Objetivo do exercício | Retome o texto sobre os trens de turismo no Brasil e dê continuidade a ele a partir da última frase apresentada.

Texto de origem |
-------------------------
Trem do Corcovado, Rio de Janeiro
Trem do Corcovado, Rio de Janeiro

Trens de turismo resgatam a memória ferroviária do país; admiradores têm 32 atrações de Norte a Sul, sendo a mais recente em Guararema (SP)

A história da “velha senhora”, maior locomotiva a vapor em funcionamento no Brasil, é antiga e remonta ao começo do século passado. Construída em 1927, operava na estrada de ferro Central do Brasil e fazia o trajeto Barra do Piraí (RJ) – São Paulo (SP). Foi assim até o começo dos anos 1970, época em que os trens a vapor foram substituídos pelos a diesel no país. Receosos da imponente máquina ser desmanchada, como aconteceu com muitos trens, admiradores esconderam-na em uma linha desativada. Assim, ficou abandonada por dez anos, debaixo de sol e de chuva.

No fim da década, ela foi encontrada por operadores da antiga RFFSA (Rede Ferroviária Federal) e foi restaurada com nova finalidade: servir aos trens de turismo para resgatar a história do transporte ferroviário de passageiros no país. No fim dos anos 1980, foi abandonada novamente, tendo sido adquirida pela ABPF (Associação Brasileira de Preservação Ferroviária), em 1998, voltando a percorrer pequenos trajetos. Até que cinco anos atrás foi escolhida como a locomotiva oficial do trem de Guararema (SP), que começou a operar em outubro passado.

Até o início do funcionamento do trem, que faz o trajeto Guararema – Vila Luís Carlos, em um total de 6,8km, várias etapas foram vencidas. A primeira delas foi outra restauração, em que a locomotiva foi totalmente desmontada e refeita. Esse processo levou quatro anos. Além disso, entraves burocráticos fizeram com que a ANTT (Agência Nacional De Transportes Terrestres) só autorizasse o funcionamento da linha recentemente, o que retardou ainda mais o processo.
-------------------------
Dados armazenados |
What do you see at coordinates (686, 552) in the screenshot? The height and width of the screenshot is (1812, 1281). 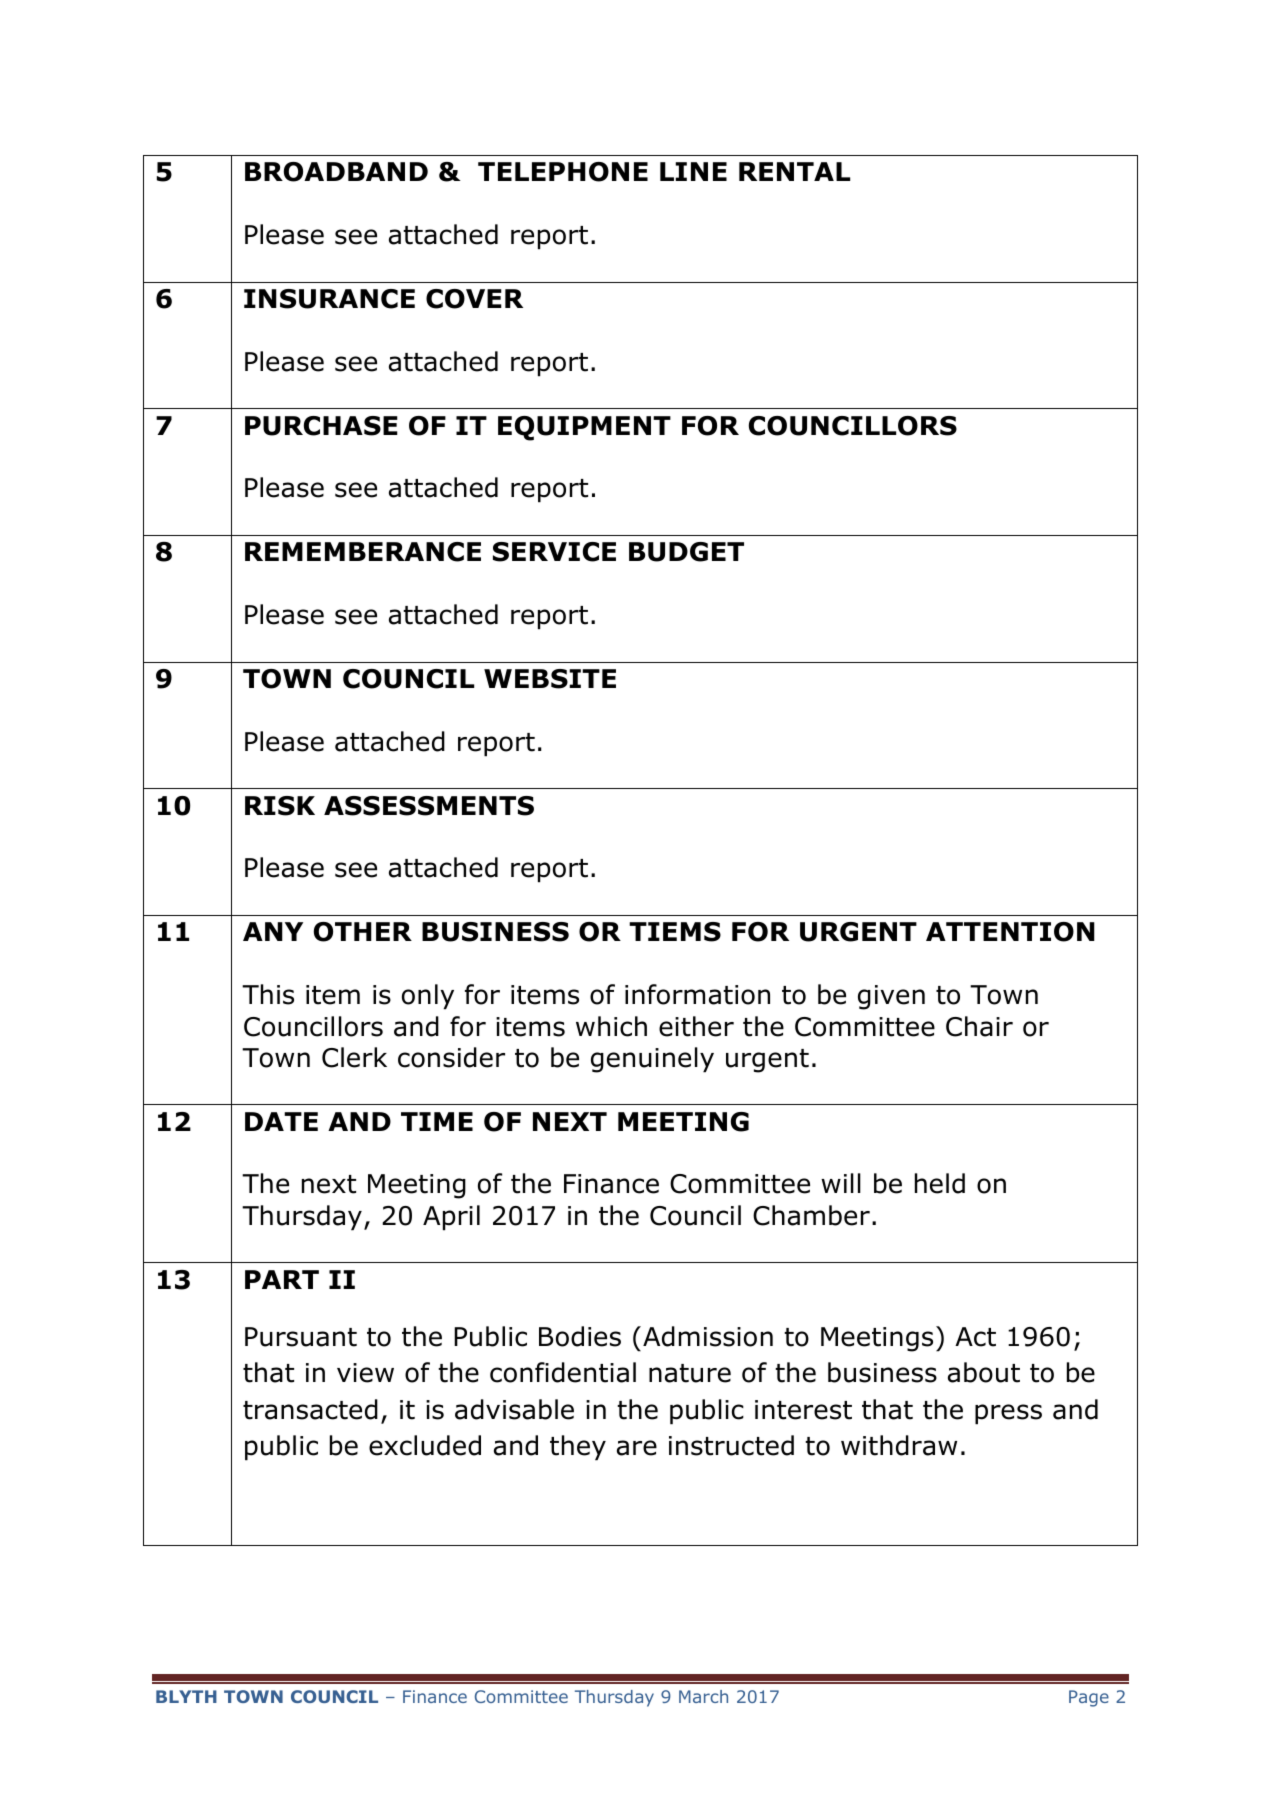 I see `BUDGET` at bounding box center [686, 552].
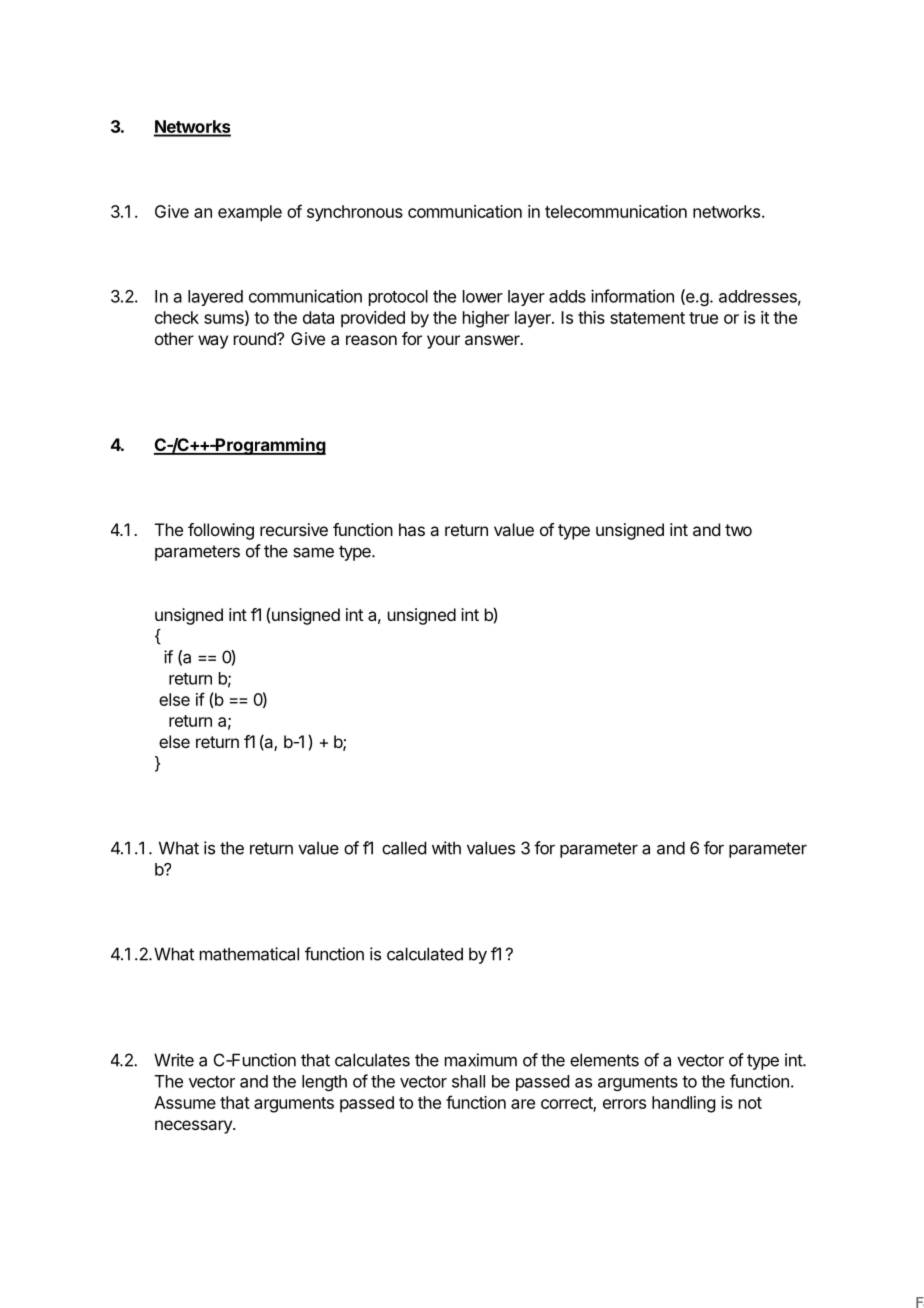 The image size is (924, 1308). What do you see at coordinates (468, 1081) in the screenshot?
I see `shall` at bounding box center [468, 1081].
-------------------------
Resposta ao exercício |
“Após três meses de operação, a procura tem sido muito boa. Temos momentos bem cheios e o período das férias é movimentado na cidade. Esperamos que a demanda aumente ainda mais”, afirma o diretor-secretário da ABPF, Bruno Sanches. O trem opera sempre aos finais de semana e feriados e realiza duas viagens por dia, às 10h e às 15h. A viagem custa R$ 50,00 e dura cerca de duas horas e meia. Além da locomotiva e dos carros de passageiros do século passado (um deles com mais de cem anos – também restaurado), o que já é uma atração à parte, os passageiros também têm acesso a uma vila ferroviária com bares, restaurantes, lojas e um pequeno museu. O trajeto, percorrido na velocidade máxima de 20km/h, integra a zona rural, o que embeleza ainda mais o percurso.

O Trem de Guararema é apenas um entre os diversos trens de turismo no Brasil. No total, são contabilizadas 32 atrações no país, sendo 26 integrantes da ABOTTC (Associação Brasileira Dos Operadores De Trens Turísticos E Culturais). A quilometragem total das linhas é pequena se considerada a extensão ferroviária do país: dos cerca de 30 mil quilômetros de malha existentes, apenas 458 quilômetros são utilizados com finalidade histórica.

Entre os mais procurados está o Trem do Corcovado, no rio de Janeiro. Todos os anos, mais de 600 mil pessoas são levadas ao Cristo Redentor pela centenária Estrada de Ferro do Corcovado, passeio turístico mais antigo do país. Inaugurado em 1884 pelo imperador D. Pedro II, o trem já levou papas, reis, príncipes, presidentes da república, artistas e cientistas em seus vagões. É também um passeio ecológico, pois atravessa a maior floresta urbana do mundo: o Parque Nacional da Tijuca. Diferentemente da maior parte dos trens de turismo, o funcionamento é diário, com saídas de meia em meia hora, tendo cada viagem duração de 20 minutos e extensão de quatro quilômetros.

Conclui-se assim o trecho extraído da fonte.